▶ _Exercise brief_: Beginning with the line that has "[Whatsapp] (89, 1308)", please write out the remaining lines of the material exactly, the last one included.

▶ _Records shown_:

BEGIN

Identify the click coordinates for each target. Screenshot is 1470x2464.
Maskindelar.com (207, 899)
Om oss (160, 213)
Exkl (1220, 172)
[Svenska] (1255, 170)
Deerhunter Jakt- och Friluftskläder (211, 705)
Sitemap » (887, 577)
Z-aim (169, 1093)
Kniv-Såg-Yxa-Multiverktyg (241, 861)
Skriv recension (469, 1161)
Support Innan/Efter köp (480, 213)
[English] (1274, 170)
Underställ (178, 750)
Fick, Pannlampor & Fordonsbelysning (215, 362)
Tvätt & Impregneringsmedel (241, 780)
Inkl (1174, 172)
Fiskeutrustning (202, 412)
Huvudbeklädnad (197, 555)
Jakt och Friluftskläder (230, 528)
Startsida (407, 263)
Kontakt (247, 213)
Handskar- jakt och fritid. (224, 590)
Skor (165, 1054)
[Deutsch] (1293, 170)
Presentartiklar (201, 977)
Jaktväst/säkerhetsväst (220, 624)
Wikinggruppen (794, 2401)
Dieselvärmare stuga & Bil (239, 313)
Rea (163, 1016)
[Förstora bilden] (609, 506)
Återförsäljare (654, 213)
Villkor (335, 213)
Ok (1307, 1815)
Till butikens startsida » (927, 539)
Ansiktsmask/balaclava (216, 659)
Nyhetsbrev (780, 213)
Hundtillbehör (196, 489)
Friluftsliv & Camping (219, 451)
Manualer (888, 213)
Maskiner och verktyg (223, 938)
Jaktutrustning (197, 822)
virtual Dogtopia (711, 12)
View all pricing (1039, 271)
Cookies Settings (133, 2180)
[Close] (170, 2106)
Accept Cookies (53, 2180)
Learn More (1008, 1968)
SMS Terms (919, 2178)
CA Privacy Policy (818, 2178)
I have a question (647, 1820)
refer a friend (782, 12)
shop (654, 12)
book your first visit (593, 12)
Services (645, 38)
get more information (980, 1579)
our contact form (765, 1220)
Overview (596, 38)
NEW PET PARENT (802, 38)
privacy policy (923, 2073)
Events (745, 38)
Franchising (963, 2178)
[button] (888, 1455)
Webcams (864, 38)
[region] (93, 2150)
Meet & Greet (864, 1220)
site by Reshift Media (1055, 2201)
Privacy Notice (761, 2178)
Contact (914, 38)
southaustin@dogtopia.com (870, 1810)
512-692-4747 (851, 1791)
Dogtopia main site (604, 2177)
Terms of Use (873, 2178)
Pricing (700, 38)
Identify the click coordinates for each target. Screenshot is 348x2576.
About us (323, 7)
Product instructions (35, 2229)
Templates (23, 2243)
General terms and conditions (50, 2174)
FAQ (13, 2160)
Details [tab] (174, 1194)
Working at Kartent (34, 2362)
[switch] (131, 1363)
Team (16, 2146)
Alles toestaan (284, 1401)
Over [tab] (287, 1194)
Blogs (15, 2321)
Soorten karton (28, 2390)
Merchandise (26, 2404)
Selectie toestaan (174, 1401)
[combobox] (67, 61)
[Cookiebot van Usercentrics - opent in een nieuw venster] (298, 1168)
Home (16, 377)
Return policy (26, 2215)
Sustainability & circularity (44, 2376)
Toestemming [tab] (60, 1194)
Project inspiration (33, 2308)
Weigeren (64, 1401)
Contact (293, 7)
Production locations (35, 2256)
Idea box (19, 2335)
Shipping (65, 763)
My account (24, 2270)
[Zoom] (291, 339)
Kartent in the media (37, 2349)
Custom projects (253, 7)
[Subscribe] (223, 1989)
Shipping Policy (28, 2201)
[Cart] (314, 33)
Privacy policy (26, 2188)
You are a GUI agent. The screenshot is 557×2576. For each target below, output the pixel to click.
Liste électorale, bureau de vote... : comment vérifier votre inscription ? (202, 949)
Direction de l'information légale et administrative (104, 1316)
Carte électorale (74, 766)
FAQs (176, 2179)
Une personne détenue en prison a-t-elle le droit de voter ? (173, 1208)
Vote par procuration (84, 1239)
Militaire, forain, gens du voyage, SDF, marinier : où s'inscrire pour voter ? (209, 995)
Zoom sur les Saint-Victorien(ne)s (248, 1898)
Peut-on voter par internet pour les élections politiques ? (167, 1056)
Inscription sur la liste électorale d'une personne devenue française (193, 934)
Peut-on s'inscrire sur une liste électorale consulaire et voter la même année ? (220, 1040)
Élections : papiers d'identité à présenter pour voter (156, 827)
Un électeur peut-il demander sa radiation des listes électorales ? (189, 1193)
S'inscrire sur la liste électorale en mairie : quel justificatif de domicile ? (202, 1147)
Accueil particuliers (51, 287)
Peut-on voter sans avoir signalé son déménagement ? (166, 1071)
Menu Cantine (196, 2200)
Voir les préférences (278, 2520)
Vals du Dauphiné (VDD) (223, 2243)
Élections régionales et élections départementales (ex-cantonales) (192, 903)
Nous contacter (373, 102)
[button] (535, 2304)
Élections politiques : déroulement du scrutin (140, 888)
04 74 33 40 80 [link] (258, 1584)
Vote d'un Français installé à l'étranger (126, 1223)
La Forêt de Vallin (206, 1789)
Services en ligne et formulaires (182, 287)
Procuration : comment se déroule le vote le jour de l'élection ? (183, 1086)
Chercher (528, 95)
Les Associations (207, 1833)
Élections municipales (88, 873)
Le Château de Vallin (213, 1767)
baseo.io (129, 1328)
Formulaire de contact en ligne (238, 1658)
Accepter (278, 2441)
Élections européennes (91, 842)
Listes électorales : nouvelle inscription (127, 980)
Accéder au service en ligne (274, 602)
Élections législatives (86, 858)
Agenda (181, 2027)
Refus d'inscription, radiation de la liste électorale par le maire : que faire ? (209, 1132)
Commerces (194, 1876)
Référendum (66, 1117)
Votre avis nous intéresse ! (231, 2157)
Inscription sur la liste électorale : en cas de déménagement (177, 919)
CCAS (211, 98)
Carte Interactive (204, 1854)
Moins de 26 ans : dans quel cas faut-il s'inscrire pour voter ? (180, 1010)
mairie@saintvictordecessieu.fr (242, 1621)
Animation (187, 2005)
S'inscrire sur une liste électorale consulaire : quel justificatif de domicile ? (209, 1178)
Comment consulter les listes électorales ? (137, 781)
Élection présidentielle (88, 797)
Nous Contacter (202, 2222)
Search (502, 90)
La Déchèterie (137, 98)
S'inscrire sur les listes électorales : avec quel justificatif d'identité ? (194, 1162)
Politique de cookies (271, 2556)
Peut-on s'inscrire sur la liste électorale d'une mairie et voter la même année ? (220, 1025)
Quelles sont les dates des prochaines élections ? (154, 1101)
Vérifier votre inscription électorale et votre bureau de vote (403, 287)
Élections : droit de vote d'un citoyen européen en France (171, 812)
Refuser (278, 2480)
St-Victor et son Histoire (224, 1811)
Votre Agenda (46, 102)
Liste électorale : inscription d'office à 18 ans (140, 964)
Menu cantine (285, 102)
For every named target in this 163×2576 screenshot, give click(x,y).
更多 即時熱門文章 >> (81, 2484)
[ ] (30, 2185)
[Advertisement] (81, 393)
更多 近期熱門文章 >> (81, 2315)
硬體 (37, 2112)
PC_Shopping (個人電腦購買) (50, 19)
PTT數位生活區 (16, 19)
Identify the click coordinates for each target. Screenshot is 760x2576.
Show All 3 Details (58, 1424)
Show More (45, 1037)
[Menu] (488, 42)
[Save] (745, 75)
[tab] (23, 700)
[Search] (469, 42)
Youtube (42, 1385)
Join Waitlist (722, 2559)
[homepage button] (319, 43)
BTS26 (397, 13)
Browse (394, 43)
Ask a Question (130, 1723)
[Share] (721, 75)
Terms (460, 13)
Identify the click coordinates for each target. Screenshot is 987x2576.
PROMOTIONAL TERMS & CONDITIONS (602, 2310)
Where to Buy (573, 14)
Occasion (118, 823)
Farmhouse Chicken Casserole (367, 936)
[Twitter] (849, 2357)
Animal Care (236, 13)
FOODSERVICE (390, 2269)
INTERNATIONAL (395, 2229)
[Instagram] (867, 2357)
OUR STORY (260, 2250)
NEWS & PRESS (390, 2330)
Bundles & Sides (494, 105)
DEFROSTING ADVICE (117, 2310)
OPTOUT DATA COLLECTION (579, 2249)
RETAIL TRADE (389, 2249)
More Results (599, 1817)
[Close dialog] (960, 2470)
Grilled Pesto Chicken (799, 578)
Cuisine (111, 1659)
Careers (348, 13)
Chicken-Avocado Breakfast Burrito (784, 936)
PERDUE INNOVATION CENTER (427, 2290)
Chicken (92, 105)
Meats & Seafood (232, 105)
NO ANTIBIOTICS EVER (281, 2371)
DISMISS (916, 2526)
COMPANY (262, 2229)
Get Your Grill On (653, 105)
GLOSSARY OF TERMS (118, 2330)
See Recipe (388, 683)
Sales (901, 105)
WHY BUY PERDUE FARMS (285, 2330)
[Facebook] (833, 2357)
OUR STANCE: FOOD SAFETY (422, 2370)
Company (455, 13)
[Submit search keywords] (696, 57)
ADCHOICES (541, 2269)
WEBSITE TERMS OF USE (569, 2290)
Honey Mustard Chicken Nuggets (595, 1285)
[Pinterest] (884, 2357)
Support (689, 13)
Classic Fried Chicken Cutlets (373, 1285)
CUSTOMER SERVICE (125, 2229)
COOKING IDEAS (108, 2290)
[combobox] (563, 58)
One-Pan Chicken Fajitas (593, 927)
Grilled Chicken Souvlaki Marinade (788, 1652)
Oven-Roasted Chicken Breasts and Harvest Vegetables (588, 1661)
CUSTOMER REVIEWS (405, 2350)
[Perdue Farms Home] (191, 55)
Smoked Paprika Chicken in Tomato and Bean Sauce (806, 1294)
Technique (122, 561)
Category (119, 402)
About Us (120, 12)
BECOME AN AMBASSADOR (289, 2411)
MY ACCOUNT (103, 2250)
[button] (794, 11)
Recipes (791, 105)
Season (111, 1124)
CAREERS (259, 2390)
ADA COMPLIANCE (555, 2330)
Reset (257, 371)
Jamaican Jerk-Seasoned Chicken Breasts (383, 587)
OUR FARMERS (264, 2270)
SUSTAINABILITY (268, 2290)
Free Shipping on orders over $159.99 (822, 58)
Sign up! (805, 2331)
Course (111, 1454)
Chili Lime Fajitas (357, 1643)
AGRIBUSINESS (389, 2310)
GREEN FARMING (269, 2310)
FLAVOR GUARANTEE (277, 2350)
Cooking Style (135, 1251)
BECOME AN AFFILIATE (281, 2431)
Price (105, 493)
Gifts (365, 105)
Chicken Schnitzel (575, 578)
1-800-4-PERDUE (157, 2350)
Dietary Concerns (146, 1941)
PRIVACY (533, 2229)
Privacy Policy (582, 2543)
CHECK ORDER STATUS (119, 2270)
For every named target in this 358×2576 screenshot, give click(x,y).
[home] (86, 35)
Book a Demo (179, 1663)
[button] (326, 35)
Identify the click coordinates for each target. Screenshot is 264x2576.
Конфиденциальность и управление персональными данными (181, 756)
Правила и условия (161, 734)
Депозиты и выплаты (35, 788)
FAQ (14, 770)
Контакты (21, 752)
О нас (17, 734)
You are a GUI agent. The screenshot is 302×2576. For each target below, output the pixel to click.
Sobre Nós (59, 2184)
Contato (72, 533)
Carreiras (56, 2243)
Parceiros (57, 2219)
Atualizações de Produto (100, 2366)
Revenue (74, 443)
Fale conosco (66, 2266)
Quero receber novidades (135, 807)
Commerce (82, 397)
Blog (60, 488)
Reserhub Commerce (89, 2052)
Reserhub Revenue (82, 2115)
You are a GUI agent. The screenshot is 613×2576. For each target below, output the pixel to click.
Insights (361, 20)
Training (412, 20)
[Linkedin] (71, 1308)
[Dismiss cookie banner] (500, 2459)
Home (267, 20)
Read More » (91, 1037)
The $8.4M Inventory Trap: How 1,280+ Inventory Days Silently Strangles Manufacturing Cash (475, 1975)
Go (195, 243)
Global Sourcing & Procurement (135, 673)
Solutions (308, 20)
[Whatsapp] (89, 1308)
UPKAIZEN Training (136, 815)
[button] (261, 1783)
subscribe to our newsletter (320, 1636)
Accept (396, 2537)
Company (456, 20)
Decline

END

▶ _Result of the task_:
[Whatsapp] (89, 1308)
UPKAIZEN Training (136, 815)
[button] (261, 1783)
subscribe to our newsletter (320, 1636)
Accept (396, 2537)
Company (456, 20)
Decline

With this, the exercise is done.